Mentoring and guidance
Sponsored by Absa and Distell, one of the most significant aspects of the programme is the ongoing support and mentoring from USB MBA graduates offered to participants after completing the programme, said SBA head Dr Armand Bam.
“Many SME development programmes do not deliver sustainable results, because participants leave with a certificate but no ongoing support in putting what they have learned into practice.
“We believe the ‘after care’ delivered by our SBA Growth Initiative, with additional mentoring and support in implementing business plans, is what sets the Small Business Academy apart – and it shows in the track record of the number of participants maintaining successful businesses in the eight years since the programme was launched, some of them now participating in the programme as mentors,” Dr Bam said.
The SBA has trained more than 307 entrepreneurs to date, in the Western Cape as well as in the Joe Gqabi district of the Eastern Cape in partnership with the municipality’s development agency.
Dr Bam said Williams’ success showed the power of involving the public, private and education sectors in SME development, “and the importance for SME development and growth of obtaining not only funding for plant and equipment, but also training and development in business skills”.
It all started in his backyard
From his backyard start-up in Kylemore, Williams’ Herbal View Hydroponics is now a three-tonne-per-month business on a farm in the Lynedoch area of Stellenbosch. He employs six people, including his business partner, sister Caroline Williams and Elroy Daniels. They grow and supply herbs such as basil, coriander, rocket, mint, chives, oregano, thyme and rosemary, as well as micro herbs, garlic and baby spinach.
Some 70% of the harvest is now processed for Herbal View’s range of condiments and herbs and spices. The balance is packaged and supplied as fresh herbs and micro herbs to wholesalers, independent outlets and national retail chains including fresh produce suppliers SPAR and Food Lovers’ Market.
He also supplies Boland restaurants and delis with fresh products, as well as raw ingredients to manufacturers of herb-based products like Ina Paarman and Pesto Princess.
In May this year, Williams won the Team Player award in the SAB Foundation’s Tholoana Enterprise Programme which offers business support, business development and assistance with access to markets.
Herbal View Hydroponics employs cutting-edge hydroponic technology to grow and deliver product all year round and uses organic-certified and natural sprays to control pests, while the processed products contain no preservatives and Williams has full traceability on all his seeds and ingredients.
Williams is passionate about empowering others, often mentoring other developing farmers, and he is involved in setting up a community processing plant in Kylemore to support emerging farmers to move into value-adding agro-processing.
With the business planning support provided by the SBA, Williams’ aim now is to create more local jobs and expand into national distribution, followed by exports in 2022. He is currently sourcing funding and support for his plans to expand into a five-hectare farm and processing plant.
No path free of obstacles
His journey has not been without obstacles – after expanding to new premises in Pniel in 2007, with support from the Western Cape department of agriculture, a storm wiped out his tunnel structures.
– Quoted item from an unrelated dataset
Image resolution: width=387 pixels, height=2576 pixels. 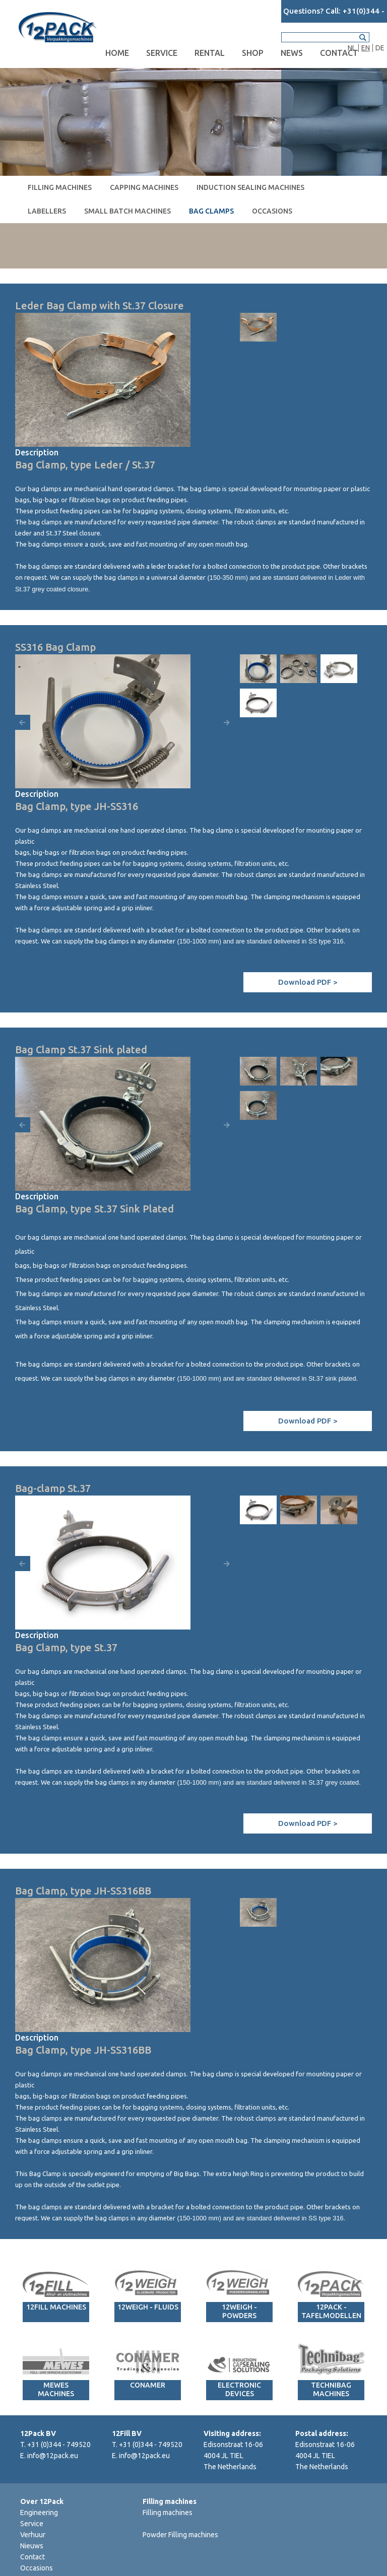 What do you see at coordinates (31, 2546) in the screenshot?
I see `Nieuws` at bounding box center [31, 2546].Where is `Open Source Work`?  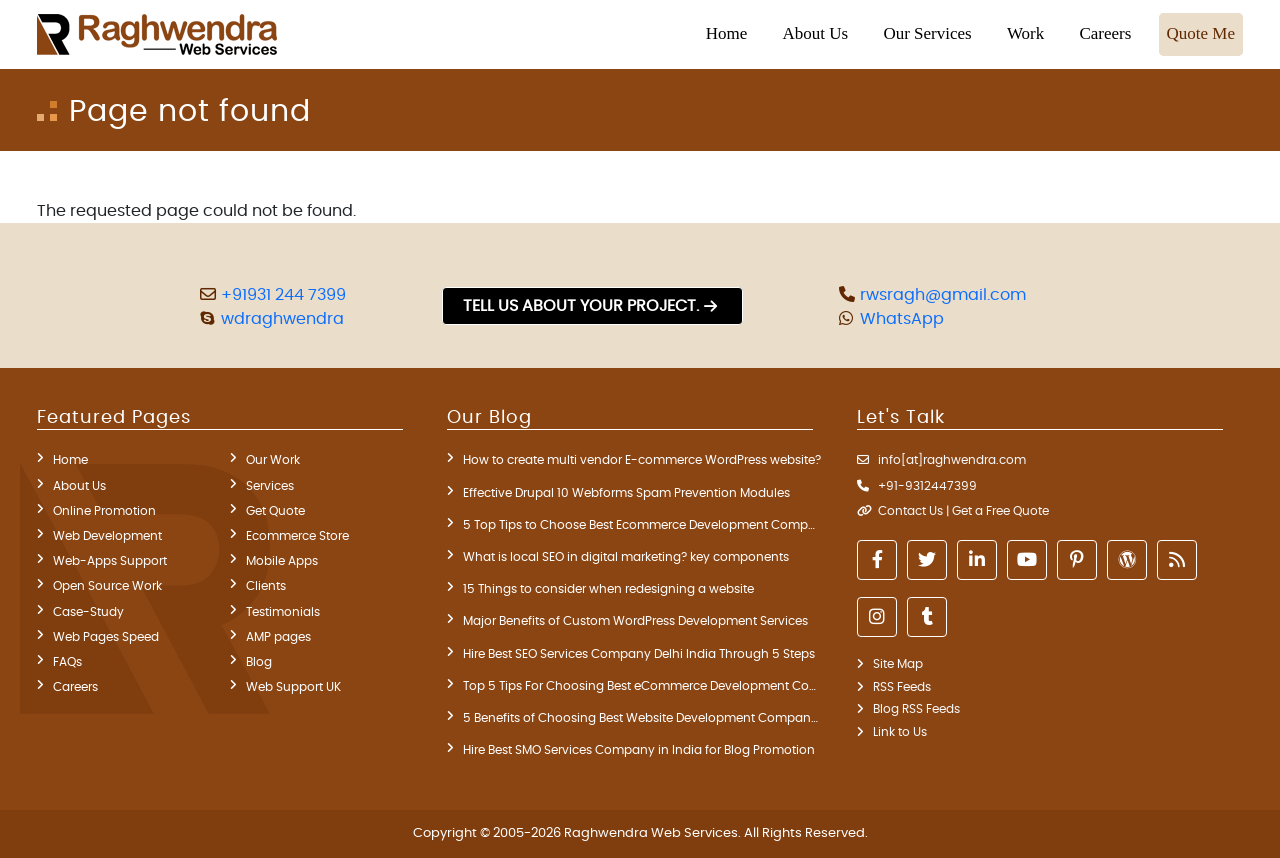 Open Source Work is located at coordinates (107, 586).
Undeterred, he went back to government for assistance in leasing a more suitable piece of land and was able to erect two tunnels as well as acquire a vehicle to transport the produce.
Access to farmland has been, and continues to be, his biggest challenge but, says Williams, that has not stopped him and “with the help and support from different support programmes I have learned a lot and always came out stronger on the other side”.
“My advice to entrepreneurs and start-up businesses would be to let your passion drive you. Work hard, and never give up no matter the challenges – if you fall, get up and keep moving. Always keep exploring, take on every opportunity and always be willing to learn from others.”